Which lines of the entries hold the string "will"? Copy each one.
BEGIN Extracted data
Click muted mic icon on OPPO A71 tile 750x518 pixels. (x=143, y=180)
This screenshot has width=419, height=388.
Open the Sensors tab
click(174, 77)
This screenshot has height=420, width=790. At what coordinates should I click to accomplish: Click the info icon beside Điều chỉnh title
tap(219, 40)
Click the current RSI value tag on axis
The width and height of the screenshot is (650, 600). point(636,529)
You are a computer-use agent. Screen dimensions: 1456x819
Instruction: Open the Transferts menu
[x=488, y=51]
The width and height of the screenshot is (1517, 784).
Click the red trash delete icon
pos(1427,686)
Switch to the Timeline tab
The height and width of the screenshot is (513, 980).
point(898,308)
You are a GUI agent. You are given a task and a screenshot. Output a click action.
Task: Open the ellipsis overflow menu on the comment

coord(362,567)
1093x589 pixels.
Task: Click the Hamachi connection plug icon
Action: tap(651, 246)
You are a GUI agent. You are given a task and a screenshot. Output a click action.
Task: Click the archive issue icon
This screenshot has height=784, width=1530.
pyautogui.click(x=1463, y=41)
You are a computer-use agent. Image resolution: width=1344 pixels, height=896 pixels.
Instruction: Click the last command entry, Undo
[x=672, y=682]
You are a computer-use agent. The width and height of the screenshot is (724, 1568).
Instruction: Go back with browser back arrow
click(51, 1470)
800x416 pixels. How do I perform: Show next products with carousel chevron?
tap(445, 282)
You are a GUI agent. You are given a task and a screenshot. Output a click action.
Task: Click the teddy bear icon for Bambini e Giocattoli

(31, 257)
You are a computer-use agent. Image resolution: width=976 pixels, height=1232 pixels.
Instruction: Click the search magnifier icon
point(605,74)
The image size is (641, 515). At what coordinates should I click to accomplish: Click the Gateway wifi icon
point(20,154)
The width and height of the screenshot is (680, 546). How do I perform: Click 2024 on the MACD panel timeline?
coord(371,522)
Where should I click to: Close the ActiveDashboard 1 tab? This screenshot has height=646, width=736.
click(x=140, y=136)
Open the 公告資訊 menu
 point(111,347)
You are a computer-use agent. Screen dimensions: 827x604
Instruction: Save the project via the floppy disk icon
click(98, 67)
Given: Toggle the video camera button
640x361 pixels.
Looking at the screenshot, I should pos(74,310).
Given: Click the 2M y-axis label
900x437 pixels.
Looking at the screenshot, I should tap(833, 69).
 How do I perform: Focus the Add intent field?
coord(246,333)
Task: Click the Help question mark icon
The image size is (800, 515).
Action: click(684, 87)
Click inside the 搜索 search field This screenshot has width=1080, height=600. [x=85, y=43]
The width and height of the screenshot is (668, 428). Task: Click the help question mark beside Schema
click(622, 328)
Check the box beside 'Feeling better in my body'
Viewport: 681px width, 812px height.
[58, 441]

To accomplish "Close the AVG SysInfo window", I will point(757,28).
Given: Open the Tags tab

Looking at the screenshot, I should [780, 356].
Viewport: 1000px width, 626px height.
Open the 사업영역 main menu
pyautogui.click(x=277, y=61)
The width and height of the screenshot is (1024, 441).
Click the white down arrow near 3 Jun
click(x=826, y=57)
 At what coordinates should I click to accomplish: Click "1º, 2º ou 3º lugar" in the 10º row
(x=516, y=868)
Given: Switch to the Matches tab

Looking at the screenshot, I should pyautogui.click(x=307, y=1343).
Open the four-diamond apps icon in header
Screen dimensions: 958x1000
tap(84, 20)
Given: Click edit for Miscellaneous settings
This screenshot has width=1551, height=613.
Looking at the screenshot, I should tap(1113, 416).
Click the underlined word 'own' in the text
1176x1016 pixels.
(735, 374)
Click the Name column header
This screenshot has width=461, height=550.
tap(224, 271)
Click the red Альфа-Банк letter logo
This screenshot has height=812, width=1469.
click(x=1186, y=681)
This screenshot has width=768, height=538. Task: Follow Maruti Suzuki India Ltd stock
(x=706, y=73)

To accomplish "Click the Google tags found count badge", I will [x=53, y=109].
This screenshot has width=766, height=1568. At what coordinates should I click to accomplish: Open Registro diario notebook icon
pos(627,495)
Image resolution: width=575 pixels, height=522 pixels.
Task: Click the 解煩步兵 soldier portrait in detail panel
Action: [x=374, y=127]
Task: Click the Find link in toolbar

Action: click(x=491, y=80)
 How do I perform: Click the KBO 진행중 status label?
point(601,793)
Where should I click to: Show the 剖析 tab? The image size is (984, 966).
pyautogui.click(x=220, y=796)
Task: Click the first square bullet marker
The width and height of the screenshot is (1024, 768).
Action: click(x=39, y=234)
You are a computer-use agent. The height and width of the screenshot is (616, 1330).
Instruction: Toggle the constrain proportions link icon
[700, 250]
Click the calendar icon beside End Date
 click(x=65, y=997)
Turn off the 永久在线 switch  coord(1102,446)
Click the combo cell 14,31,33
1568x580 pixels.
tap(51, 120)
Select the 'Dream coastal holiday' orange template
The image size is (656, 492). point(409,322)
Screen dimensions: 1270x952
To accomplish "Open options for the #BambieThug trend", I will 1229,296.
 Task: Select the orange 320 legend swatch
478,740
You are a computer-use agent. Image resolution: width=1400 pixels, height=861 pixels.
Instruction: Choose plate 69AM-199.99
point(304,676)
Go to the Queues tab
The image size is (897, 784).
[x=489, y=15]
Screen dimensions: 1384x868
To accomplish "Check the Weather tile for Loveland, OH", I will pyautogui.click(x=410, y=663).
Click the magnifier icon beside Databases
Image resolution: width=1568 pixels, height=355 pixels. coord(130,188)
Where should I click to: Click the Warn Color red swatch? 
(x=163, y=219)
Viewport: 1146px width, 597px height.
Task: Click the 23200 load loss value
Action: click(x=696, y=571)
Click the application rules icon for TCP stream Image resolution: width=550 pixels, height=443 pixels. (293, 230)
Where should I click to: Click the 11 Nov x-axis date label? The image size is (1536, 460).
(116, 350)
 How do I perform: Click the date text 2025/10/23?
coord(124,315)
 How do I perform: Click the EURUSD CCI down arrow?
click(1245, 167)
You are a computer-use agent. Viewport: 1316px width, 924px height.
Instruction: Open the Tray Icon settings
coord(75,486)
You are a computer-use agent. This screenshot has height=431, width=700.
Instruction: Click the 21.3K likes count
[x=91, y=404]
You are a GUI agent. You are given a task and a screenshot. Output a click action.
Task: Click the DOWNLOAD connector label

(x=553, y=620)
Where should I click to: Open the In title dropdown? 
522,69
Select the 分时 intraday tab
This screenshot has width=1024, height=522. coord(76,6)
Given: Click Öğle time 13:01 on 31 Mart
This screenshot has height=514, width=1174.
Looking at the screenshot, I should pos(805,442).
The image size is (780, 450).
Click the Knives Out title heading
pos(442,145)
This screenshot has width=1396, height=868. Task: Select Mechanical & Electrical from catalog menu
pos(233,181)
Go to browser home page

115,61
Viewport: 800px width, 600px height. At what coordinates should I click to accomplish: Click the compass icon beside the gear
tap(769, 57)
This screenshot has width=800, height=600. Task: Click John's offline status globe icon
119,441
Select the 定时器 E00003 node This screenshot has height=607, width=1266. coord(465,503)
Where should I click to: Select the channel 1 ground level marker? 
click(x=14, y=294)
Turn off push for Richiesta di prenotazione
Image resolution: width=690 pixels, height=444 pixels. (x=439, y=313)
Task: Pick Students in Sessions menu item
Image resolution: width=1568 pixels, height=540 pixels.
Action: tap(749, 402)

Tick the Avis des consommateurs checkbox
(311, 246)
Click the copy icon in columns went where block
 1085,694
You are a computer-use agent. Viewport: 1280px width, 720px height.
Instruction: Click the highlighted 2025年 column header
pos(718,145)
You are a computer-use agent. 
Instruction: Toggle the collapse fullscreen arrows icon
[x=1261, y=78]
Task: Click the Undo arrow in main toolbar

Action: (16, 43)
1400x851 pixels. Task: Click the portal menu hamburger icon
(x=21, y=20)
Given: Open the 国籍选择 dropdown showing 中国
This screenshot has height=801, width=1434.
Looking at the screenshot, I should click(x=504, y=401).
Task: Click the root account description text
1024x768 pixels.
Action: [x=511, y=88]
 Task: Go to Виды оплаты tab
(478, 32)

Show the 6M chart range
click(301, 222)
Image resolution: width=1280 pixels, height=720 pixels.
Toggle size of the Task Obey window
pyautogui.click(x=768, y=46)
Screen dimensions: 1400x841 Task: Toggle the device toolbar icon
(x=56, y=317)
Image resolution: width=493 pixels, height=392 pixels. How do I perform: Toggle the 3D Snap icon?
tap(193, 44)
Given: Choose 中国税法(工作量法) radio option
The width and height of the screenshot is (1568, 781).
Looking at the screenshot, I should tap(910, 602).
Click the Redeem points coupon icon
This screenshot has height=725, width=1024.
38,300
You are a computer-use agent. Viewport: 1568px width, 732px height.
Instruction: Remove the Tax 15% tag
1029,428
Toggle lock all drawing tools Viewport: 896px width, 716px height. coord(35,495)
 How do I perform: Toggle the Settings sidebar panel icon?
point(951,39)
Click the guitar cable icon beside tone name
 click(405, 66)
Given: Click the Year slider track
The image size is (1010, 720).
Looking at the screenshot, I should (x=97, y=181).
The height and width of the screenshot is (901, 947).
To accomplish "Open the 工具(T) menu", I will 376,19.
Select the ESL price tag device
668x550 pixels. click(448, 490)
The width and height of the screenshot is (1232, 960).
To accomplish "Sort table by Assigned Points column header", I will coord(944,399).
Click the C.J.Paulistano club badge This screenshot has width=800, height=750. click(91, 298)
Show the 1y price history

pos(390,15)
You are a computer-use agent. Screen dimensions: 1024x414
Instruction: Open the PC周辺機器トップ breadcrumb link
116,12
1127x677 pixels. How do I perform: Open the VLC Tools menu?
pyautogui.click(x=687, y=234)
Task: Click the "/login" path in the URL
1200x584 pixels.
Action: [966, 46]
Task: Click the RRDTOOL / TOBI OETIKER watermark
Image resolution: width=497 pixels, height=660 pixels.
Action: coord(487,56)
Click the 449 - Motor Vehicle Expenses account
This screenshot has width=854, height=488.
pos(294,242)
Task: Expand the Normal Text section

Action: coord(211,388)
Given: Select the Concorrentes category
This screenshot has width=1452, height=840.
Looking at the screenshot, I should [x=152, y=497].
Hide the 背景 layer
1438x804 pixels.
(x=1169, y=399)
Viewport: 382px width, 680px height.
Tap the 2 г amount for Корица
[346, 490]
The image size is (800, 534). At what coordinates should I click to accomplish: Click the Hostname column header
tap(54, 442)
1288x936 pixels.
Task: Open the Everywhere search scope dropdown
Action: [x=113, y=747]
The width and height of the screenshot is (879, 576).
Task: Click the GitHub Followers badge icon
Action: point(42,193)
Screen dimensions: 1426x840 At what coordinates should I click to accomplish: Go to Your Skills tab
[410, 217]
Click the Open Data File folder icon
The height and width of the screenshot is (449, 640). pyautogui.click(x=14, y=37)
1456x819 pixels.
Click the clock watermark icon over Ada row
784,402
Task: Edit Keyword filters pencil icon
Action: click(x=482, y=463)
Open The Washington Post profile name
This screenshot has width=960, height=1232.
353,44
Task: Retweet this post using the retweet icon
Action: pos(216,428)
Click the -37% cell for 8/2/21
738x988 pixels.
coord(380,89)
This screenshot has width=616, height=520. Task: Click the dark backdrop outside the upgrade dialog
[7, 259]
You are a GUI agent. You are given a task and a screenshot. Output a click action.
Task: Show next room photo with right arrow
END Extracted data
_Task response_.
To accomplish "Close the AVG SysInfo window", I will point(757,28).
To accomplish "Click the Google tags found count badge", I will [x=53, y=109].
To accomplish "Open options for the #BambieThug trend", I will 1229,296.
To accomplish "Check the Weather tile for Loveland, OH", I will pyautogui.click(x=410, y=663).
To accomplish "Open the 工具(T) menu", I will 376,19.
To accomplish "Sort table by Assigned Points column header", I will coord(944,399).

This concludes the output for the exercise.